Atom Bombası ve Nükleer Santrallerin Temelini Oluşturan Olay: Radyoaktif Bozunma

"Atom bombası nasıl çalışıyor?" diyenlerdenseniz nükleer bozunmayı incelemek sorunuza temelden cevap verecektir.
iStock


radyoaktif bozunma atom bombasının mantığı olsa da; olay atomda değil, çekirdektedir

ve yarıçap bakımından atomun çekirdeği, atomdan 100.000 kat küçüktür. çekirdeğin içindeki tüm protonlar (pozitif yüklü olduklarından) birbirini ittikleri için bunları bir arada tutan kuvvetli bir tutkal olmalıdır. çekirdekler kararsız ise kararlı olmak için uğraşırlar ve büyük enerji açığa çıkartırlar.

süpernova gibi bazı yıldızlar patladıklarında çok büyük miktarda kütle çekim enerjisi çekirdek süreçlerine dahil edilir. bu da uranyum ve plütonyum gibi ağır elementleri meydana getirir.

ağır elementler nükleonları alfa parçacığı, elektron, pozitron ya da tek tek nötron olarak fırlatıp en kararlı yapıya doğru hareket ederler, bu da enerji açığa çıkartır. bu esas olarak üzerinden uzun zaman geçmiş bir süpernova patlamasının birikmiş enerjisidir.

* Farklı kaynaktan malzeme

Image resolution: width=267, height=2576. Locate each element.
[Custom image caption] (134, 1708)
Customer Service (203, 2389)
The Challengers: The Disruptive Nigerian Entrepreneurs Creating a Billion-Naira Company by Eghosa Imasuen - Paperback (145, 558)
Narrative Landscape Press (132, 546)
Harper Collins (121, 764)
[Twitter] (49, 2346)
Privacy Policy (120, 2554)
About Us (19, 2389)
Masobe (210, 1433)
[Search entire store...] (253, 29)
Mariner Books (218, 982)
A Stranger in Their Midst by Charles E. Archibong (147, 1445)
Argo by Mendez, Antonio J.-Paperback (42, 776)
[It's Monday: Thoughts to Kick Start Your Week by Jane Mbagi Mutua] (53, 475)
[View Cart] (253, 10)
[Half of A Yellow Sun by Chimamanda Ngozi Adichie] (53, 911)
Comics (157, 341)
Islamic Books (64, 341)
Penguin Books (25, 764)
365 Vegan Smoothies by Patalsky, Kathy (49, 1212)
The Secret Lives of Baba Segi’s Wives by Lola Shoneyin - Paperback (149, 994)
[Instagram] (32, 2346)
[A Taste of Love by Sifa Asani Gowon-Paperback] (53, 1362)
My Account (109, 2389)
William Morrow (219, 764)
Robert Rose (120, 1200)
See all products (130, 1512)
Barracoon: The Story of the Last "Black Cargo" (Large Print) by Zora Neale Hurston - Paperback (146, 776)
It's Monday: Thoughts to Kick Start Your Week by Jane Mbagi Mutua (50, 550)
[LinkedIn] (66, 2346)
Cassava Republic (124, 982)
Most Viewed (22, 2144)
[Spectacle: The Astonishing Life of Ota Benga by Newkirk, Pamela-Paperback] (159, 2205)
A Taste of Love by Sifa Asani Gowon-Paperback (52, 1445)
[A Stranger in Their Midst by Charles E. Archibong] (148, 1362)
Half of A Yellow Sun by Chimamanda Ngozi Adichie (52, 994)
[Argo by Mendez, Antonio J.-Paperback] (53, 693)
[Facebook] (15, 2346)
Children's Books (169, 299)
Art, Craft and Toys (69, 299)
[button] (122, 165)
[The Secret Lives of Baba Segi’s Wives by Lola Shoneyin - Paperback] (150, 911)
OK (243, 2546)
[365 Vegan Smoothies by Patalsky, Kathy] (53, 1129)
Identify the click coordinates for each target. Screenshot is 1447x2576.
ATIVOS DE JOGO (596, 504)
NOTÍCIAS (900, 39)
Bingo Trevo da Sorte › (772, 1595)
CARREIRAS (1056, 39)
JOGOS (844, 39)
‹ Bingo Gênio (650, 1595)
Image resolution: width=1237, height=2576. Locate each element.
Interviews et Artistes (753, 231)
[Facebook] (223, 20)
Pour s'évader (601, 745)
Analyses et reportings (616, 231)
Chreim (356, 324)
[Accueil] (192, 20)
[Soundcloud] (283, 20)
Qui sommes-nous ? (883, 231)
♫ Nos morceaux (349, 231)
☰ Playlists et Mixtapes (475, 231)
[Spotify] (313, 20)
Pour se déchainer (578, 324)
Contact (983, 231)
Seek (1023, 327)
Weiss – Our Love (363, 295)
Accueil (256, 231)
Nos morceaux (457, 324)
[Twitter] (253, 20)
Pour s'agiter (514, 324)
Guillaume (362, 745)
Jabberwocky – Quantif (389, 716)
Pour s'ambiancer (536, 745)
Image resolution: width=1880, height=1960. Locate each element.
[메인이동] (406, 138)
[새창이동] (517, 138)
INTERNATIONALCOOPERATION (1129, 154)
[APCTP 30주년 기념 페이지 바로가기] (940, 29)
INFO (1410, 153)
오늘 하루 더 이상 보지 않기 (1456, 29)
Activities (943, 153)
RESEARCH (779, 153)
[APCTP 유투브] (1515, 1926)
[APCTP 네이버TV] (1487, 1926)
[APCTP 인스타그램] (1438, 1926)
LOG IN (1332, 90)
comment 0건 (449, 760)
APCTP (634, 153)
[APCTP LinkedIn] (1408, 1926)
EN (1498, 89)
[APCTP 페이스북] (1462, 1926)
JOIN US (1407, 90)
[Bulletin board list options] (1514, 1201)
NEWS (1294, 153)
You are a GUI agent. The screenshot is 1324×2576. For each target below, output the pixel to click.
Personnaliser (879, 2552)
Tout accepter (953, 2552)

nükleonlar çekirdeğin etrafındadır. kuvvetli biçimde bir arada tutulurlar, fakat alfa parçacığı çekirdeğin hemen dışında güçlü biçimde itilecektir. bu iki kuvvetim birleşmesinin etkisi fizikçilerin "potansiyel kuyusu" dediği şeyi oluşturur. bir yanardağın yandan kesitini düşünün, kenarları eğimli, hafif de kenarları eğimli olup derin bir ağzı olsun. bu yanardağın içine girip çıkanları nükleon olarak düşünün. burada nükleonlar veya alfa parçacıkları kuyuyu aşacak yeterli enerjiye sahip değillerdir. zaten olsa kuyunun içinde olmazlardı. fakat kısa süreliğine bir parçacık belirsizlik bağıntısından enerji ödünç alır ve yeterli enerji ile kuyu dışına çıkar. meseleye şöyle bakalım; fakat klasik kuram yerine kuantum kuramı ile bakıldığı takdirde enerjinin yeteri kadar olması gerekmez, parçacık tünel açarak engeli aşabilir ve bu kuantum etkisidir. radyoaktif bozunmanın temelini oluşturan da budur.


bir çekirdeğin sallandığını düşünelim

bir çekirdeğe enerji verilirse salınım o kadar uç noktaya çıkar ki çekirdeği ikiye bölüp iki küçük çekirdeğe ayrılıp alfa ve beta parçacıkları ile nötrondan oluşan minik damlacıkları saçar. bazı çekirdekler için bu ayrılma hızlı hareket eden bir nötronun çekirdekle çarpışması sonucu tetiklenebilir ve her parçalanan çekirdek yanındaki en az iki çekirdeğin parçalanmasını sağlayacak kadar nötron saldığında zincirleme reaksiyon başlar.

işte bu atom bombası sürecidir. bu süreci yavaşlatıp yavaş yavaş işlemesini sağlayıp daha kontrollü enerji elde etmek için de nötronları soğuran bir malzemeyle ayar yapılırsa suyu ısıtarak buhar elde edip elektrik üreten kontrollü bir atom reaktörü oluşur.

gelecekte çekirdek birleştirme sayesinde sınırsız enerji elde etme umudu yeterli sayıda çekirdeği bir arada tutmanın yolunu bulmaya bağlı. ayrıca çekirdekleri birbirime itmede kullandığımız enerjiden daha fazla enerji açığa çıkaracak bir süreç bulmak çok önemli.

bombada her şey daha kolay; esas olarak birleştirmek istediğiniz çekirdekleri uranyumla kaplıyorsunuz, sonra da uranyumu çekirdek bölerek patlatıyorsunuz. çevresindeki patlamadan kaynaklanan içe doğru basınç yeteri kadar hidrojeni bir araya getirip ikinci ve daha muazzam bir füzyon patlamasını meydana getirir.

fakat sivil enerji santralleri (bkz: nükleer santral) için daha incelikli bir iş gereklidir. yüklü çekirdekleri içeride şişe gibi tutacak şekilde ayarlanmış güçlü manyetik alanların kullanımını ve çekirdekleri fiziksel olarak bir arada sıkıştıran lazer demetlerinden gelen ışık palslarını içeriyor.

sonuç olarak radyoaktif bozunma muazzam bir enerji açığa çıkmasını sağlar. kontrollü veya kontrolsüz olması ise ne amaçla (iyi/kötü) kullanılacağına göre değişir.